§ **Prompt**
Word for word, please copy the line containing "This screenshot has width=1024, height=819." and all lines after it in the entries below, and only those, leaving every picture out.

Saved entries
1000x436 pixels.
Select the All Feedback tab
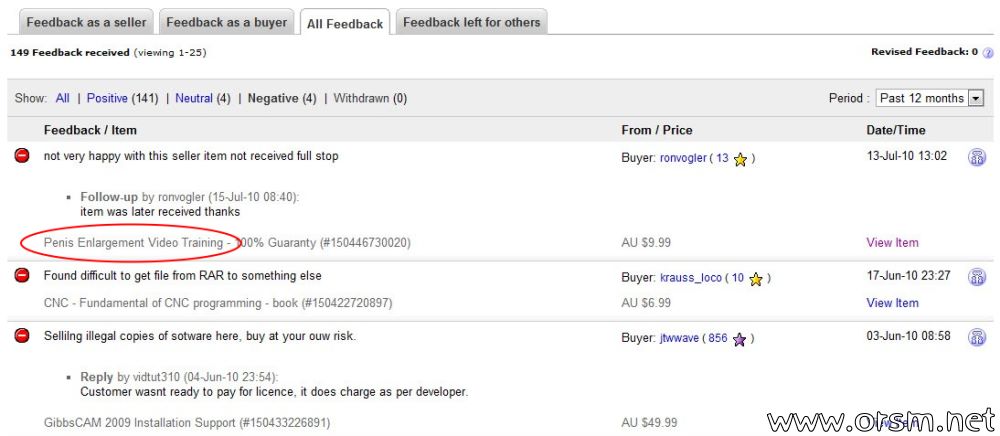(x=344, y=24)
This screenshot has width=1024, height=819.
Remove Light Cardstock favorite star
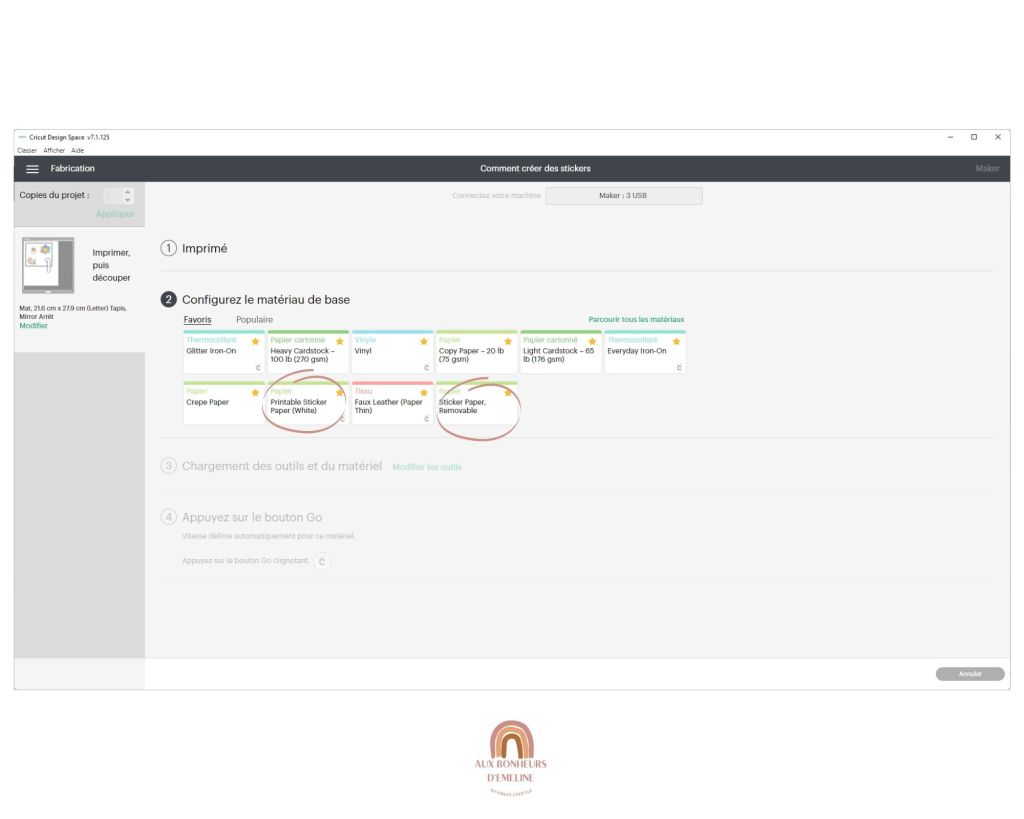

§ **Exercise response**
This screenshot has width=1024, height=819.
Remove Light Cardstock favorite star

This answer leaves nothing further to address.